By Joe Ferguson
Architecture evokes a sense of stability. The court house, city hall, the public library, these neoclassical buildings that mark the central hubs of many American cities elicit feelings of romanticism, strength, and long-lasting beauty. We have done something great and it will not fade, the buildings seem to say. These edifices, however, are human constructions and humans, at least as individuals, exist in a moment.
Karsten Harries in “Building and the Terror of Time,” wrote, “…if we can speak of architecture as a defense against the terror of space, we must also recognize that from the very beginning it has provided defenses against the terror of time.” Plato asserted that time ravages the body, but a beautiful construction appeals to the human spirit and is not subject to time. Modern and contemporary art often challenge this age-old perspective on beauty, such a challenge is the theme of a new exhibit of public art in downtown San Francisco. Kevin Cain’s The Illuminated Palace is the latest installation in Engineers of Illumination: A Projected Light Project by Optic Flare, a series that honors the technological and artistic achievements of the 1915 World’s Fair.
The Fair--or Panama Pacific International Exposition--was a showcase of turn-of-the-century technology as well as an opportunity for San Francisco to display its recovery from the 1906 earthquake. The sprawling 635-acre complex contained 11 exhibition palaces featuring objects from every corner of the globe, more than 1,500 sculptures, 65 acres of amusement concessions, and an aviation field. At the west end of the central court group was the Palace of Fine Arts.
The Palace of Fine Arts was designed by architect Bernard Maybeck to house great works of art from the Renaissance to the Modern. It was inspired by a Piranesi engraving and featured a Roman ruin reflected in a pool. According to Maybeck, this ruin was to display “the mortality of grandeur and the vanity of human wishes.” Like every other building of the fair, it would come down--it was meant to be ephemeral.
The Palace, however, proved to be a crowd favorite with more than 18 million people passing through during the fair’s nine-month run. The Palace Preservation League was formed during the fair, preventing the Palace’s demise.
In The Illuminated Palace, Kevin Cain combines early pinhole camera techniques with digitally-constructed views to present The Palace of Fine Arts in line with Maybeck’s intention as a fleeting ruin. Projected onto the front and side windows of the California Historical Society’s gallery, passersby can stop and watch a series of airy images that slowly dematerialize the Palace.

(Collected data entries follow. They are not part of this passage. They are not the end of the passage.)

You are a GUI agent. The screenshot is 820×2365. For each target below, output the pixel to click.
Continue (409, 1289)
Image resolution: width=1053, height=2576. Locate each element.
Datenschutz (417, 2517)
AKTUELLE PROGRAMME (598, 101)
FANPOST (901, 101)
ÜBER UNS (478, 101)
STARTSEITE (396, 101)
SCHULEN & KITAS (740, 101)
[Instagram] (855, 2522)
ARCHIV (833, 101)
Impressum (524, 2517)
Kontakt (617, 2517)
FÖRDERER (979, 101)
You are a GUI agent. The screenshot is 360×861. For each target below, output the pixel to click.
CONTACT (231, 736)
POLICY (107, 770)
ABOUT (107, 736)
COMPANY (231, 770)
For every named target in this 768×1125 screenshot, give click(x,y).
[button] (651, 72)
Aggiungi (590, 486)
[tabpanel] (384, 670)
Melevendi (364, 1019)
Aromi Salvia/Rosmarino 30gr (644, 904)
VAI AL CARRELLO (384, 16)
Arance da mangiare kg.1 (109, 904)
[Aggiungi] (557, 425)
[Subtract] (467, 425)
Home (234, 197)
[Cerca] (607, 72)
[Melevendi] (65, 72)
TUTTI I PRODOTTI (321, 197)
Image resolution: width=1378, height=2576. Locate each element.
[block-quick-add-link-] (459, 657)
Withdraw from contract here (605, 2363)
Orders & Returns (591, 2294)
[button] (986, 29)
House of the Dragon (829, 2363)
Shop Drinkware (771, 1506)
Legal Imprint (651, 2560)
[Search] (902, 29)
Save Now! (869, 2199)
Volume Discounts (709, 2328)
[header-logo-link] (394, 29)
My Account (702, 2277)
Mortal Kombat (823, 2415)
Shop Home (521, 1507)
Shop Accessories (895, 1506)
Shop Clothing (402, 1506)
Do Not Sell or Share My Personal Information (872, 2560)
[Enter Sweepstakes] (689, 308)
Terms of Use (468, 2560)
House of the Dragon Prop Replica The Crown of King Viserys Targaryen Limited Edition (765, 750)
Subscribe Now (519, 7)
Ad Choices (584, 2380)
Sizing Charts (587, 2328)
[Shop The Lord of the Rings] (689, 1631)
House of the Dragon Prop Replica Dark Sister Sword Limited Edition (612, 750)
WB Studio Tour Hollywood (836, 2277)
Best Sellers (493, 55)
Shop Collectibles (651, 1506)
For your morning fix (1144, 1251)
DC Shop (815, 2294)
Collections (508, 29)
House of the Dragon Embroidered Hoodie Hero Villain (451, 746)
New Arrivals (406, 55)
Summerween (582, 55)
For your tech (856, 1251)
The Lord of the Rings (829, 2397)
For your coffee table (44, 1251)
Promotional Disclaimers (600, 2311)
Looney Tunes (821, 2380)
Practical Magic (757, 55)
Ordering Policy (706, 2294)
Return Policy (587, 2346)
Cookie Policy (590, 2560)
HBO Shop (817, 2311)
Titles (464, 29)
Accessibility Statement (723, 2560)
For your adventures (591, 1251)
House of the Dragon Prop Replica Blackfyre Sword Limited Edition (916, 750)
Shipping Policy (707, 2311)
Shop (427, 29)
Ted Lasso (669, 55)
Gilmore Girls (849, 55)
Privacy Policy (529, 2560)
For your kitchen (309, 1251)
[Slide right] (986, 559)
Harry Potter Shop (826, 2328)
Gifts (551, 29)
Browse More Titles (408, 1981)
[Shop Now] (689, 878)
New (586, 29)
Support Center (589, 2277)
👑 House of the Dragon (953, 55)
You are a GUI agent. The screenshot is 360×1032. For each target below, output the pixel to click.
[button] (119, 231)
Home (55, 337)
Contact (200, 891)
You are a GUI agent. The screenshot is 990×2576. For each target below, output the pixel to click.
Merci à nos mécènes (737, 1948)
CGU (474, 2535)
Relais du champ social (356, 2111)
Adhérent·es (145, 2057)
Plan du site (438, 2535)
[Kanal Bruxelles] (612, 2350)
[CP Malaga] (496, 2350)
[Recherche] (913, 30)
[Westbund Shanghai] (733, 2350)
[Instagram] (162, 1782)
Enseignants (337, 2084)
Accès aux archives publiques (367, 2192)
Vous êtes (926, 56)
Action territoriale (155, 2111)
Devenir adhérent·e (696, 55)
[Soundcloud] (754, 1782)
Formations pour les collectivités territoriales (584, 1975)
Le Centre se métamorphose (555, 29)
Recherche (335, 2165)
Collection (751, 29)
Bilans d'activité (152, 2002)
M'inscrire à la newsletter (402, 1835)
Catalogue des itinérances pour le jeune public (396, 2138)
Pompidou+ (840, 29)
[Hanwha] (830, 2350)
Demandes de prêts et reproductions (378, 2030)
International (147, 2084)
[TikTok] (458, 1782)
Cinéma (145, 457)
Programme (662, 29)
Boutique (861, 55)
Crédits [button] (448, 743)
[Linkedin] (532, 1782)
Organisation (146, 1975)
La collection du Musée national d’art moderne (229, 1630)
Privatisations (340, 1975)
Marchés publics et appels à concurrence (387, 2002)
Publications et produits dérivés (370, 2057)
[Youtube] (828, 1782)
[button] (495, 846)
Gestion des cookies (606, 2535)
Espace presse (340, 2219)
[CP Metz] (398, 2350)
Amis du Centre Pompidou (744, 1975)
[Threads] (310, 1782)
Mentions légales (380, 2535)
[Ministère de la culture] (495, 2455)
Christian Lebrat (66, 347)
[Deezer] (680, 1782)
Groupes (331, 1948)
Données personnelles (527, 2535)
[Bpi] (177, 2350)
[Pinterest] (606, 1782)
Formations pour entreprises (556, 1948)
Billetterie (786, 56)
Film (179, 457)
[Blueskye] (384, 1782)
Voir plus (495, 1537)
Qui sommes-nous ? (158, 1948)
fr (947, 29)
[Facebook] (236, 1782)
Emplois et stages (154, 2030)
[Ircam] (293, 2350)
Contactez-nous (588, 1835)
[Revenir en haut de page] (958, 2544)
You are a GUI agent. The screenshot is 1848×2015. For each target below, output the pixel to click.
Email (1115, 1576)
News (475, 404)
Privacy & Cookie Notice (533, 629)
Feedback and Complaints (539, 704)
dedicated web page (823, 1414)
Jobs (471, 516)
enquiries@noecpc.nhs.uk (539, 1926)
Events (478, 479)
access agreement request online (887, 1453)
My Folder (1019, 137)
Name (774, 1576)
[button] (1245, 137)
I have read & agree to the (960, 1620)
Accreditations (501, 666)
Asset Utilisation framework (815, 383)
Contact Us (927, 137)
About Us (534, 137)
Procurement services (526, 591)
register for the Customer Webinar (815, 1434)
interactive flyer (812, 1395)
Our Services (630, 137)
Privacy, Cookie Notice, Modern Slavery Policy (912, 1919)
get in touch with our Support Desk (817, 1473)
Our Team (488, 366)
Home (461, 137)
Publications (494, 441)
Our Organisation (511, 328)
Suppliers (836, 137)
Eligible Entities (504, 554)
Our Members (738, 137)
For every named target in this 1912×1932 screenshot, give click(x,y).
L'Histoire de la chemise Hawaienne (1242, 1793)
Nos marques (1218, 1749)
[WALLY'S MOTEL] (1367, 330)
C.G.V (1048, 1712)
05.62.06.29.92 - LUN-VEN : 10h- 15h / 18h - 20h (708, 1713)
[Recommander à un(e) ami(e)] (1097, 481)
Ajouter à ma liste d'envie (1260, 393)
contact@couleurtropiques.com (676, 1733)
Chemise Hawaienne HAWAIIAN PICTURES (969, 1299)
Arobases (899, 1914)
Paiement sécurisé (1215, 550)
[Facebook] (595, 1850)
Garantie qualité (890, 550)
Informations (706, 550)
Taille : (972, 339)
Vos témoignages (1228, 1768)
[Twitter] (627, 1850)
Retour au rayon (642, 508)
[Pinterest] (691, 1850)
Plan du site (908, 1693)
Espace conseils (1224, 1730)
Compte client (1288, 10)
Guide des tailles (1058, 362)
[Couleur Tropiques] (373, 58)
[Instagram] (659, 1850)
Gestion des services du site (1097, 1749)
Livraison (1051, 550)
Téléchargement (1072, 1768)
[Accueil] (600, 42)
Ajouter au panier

Cain’s use of photography without lenses--a technique in use when the Palace was constructed--confronts viewers with images that appear grainy and slightly out of focus. In some images, microscopic tears in the pinhole aperture create colorful streaming artifacts that obscure the architecture’s sharp delineations. The combined effects evoke memories of old, fading photographs. Presented in time-lapse, visitors pass between Corinthian columns as fountains splash and birds frolic in what seems like a previous time in a place that is no longer with us.
With a nod to contemporary issues, Cain addresses global warming by presenting the Palace as eventually surrounded by a rising Pacific ocean. A century ago, Maybeck couldn’t have conceived of our current environmental concerns, but in another century from today it is believed, if warming continues, the Palace of Fine Arts and its lagoon will be invaded by wetlands.
You can watch a video clip of Kevin Cain’s new work here.
Architecture, like any other art form, can express the human condition--more than shelter or odes to great wealth, a structure can be cause for contemplation about our time on this planet. Maybeck’s intention for his creation was never realized, but Cain has brought back that vision in The Illuminated Palace, a projected creation meant to be considered for a short time. If global warming predictions are accurate, and corrective measures not taken, Maybeck’s vision for his creation may finally come to pass--not by the effort of a concerned group of people, but by neglect.
The Illuminated Palace can be viewed in the California Historical Society gallery’s front and side windows nightly from 7:00 pm to midnight through August 16th.